**** Records shown
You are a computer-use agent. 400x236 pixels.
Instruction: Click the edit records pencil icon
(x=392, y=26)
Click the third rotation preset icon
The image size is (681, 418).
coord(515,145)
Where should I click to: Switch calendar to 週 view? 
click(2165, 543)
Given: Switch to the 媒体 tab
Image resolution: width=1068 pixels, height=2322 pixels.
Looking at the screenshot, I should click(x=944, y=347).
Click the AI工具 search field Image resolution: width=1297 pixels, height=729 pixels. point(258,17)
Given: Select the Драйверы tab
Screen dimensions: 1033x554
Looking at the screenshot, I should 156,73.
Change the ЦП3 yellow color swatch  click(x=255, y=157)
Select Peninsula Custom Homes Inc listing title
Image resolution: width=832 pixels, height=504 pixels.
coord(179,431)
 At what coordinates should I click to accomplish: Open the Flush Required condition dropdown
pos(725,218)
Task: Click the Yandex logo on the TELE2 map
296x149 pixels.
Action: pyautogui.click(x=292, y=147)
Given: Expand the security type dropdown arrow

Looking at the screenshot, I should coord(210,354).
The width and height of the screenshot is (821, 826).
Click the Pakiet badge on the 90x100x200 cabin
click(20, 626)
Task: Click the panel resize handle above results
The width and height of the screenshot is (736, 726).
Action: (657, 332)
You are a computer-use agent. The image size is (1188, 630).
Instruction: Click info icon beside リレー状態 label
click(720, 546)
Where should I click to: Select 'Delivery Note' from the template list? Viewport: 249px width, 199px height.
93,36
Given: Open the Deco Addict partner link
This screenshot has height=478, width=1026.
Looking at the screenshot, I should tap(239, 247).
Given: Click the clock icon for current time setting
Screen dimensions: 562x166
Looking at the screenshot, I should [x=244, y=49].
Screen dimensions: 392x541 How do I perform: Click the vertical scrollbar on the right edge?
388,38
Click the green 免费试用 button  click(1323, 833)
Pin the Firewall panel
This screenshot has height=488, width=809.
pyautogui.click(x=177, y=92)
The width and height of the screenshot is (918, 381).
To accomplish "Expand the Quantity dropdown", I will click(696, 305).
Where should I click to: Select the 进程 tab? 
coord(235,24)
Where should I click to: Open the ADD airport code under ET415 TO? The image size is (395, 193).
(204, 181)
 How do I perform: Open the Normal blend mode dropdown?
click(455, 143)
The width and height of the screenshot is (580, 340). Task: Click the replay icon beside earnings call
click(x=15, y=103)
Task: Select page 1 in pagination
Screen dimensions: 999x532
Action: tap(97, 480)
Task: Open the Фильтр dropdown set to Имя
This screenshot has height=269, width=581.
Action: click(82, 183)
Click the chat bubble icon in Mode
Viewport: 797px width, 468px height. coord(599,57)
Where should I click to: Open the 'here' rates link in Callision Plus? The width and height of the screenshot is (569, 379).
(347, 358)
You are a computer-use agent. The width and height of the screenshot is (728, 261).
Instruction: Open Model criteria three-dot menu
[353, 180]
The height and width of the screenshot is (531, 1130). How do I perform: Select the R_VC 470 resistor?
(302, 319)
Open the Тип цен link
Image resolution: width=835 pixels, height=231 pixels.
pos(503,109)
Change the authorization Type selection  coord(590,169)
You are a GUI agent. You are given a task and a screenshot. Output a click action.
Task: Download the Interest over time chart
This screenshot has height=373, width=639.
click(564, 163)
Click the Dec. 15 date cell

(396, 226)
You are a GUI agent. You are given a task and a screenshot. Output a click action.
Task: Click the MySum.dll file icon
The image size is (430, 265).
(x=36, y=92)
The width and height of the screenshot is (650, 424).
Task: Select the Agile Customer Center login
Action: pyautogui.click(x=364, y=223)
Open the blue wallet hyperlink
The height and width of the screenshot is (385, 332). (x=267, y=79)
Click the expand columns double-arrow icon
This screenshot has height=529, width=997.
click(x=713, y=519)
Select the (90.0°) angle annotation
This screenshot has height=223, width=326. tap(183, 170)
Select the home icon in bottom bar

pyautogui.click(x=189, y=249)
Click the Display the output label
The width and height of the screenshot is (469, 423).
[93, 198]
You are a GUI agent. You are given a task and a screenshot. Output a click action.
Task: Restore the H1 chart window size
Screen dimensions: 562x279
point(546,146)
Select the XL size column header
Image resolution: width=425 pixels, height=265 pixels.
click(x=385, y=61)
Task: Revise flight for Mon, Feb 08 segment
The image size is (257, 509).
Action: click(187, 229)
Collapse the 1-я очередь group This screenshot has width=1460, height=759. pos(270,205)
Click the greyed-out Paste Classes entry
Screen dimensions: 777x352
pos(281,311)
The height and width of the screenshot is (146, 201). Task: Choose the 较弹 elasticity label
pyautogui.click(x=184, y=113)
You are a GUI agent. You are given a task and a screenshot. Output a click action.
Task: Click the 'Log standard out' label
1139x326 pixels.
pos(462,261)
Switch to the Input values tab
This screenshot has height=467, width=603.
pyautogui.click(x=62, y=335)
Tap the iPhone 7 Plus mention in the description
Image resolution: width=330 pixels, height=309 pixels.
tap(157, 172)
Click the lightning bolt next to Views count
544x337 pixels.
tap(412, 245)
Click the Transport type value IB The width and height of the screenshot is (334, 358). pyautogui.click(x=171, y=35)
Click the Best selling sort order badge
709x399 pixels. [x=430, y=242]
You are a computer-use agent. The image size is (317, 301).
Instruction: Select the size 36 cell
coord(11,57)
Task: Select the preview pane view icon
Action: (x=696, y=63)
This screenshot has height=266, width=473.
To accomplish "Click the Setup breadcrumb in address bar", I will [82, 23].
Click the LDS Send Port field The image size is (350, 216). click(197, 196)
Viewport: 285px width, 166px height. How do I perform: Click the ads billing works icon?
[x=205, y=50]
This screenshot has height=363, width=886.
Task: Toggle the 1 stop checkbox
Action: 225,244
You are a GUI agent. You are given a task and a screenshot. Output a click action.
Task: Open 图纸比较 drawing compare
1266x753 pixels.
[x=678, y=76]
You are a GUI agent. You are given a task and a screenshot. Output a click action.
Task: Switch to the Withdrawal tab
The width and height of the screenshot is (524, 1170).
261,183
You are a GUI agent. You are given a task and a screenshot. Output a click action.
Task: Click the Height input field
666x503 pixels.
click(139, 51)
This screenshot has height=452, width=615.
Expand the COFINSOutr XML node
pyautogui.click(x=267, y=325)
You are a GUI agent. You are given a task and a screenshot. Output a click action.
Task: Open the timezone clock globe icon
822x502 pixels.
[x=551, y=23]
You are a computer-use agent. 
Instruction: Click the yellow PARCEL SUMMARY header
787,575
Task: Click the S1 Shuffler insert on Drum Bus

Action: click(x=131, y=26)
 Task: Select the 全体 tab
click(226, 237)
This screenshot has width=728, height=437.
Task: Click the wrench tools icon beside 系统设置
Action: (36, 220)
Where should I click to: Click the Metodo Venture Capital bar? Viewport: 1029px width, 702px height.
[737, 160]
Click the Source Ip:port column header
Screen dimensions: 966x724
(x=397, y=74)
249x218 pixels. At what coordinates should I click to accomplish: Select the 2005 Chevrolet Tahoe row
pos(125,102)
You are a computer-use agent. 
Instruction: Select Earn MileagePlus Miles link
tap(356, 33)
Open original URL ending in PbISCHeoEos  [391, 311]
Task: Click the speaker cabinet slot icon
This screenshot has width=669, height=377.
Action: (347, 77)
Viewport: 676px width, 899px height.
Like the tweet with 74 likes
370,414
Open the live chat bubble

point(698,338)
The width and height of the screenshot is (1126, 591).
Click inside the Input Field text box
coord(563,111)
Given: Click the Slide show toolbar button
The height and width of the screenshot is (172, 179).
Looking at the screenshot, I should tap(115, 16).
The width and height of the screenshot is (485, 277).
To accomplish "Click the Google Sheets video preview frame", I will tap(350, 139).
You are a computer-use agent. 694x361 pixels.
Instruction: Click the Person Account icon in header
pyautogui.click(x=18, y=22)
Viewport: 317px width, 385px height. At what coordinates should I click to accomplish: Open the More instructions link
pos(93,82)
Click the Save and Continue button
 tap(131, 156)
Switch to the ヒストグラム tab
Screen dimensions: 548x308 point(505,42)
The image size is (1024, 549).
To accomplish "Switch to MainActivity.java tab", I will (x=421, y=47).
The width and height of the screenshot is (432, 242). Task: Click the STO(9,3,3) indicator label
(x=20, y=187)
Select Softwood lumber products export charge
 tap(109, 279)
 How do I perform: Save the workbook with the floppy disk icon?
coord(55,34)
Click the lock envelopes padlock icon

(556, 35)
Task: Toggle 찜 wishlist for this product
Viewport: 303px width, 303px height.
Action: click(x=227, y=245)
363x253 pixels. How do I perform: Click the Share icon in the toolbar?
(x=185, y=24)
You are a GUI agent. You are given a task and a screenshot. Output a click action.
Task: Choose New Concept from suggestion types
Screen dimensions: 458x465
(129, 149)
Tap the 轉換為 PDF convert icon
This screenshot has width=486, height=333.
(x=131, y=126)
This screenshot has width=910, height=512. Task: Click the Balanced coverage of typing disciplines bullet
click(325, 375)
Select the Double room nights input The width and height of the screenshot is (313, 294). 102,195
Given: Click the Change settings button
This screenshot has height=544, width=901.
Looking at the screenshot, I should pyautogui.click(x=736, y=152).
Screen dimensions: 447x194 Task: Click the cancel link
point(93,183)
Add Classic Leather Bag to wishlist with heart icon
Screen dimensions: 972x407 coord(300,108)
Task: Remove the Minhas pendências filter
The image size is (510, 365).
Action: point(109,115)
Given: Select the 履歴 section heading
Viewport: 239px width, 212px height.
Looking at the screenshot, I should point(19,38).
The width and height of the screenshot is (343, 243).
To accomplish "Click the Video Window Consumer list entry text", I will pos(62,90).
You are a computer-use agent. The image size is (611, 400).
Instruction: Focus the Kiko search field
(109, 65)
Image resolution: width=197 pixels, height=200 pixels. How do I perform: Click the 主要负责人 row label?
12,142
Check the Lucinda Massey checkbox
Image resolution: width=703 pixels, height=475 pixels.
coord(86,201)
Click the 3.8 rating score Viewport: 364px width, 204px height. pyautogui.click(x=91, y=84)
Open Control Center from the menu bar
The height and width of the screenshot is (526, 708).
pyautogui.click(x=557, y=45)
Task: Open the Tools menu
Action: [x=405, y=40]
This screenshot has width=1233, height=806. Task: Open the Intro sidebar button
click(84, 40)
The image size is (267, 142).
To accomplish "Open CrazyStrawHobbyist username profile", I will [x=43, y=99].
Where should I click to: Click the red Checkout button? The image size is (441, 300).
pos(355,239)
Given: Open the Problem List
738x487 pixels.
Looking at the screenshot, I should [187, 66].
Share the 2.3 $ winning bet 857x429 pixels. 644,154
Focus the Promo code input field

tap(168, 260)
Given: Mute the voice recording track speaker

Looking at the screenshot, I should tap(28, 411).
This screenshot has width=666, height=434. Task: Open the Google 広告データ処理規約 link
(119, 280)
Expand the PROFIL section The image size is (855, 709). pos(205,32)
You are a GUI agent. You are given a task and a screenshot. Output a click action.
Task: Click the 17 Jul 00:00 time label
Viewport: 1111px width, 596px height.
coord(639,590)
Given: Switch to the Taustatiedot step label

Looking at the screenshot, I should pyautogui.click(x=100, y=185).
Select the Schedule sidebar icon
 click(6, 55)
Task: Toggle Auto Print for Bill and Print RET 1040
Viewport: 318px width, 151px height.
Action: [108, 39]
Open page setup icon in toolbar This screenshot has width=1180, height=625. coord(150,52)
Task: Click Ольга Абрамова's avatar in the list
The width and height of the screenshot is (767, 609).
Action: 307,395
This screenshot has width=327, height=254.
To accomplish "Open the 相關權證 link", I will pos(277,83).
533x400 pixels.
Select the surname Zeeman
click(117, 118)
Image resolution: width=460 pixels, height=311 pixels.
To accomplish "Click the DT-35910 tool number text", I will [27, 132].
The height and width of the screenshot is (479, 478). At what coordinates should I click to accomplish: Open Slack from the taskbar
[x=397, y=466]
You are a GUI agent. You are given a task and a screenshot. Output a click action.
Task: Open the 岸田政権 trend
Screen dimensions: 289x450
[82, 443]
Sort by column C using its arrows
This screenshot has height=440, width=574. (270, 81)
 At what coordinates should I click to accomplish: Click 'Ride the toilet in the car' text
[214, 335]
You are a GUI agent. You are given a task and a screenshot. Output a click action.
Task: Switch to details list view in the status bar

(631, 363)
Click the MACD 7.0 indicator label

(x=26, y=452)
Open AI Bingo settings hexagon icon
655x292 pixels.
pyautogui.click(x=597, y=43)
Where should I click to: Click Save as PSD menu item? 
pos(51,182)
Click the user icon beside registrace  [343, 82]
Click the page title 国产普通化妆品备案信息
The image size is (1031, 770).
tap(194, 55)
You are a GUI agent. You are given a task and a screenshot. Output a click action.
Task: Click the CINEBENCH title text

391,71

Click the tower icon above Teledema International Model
********
Task to carry out:
Go through the data, and copy each line in which the word "will" appears.

Your response:
To accomplish "Expand the Quantity dropdown", I will click(696, 305).
To accomplish "Click the Setup breadcrumb in address bar", I will [82, 23].
To accomplish "Click the Google Sheets video preview frame", I will tap(350, 139).
To accomplish "Switch to MainActivity.java tab", I will (x=421, y=47).
To accomplish "Click the Video Window Consumer list entry text", I will pos(62,90).
To accomplish "Open CrazyStrawHobbyist username profile", I will [x=43, y=99].
To accomplish "Open the 相關權證 link", I will pos(277,83).
To accomplish "Click the DT-35910 tool number text", I will [27, 132].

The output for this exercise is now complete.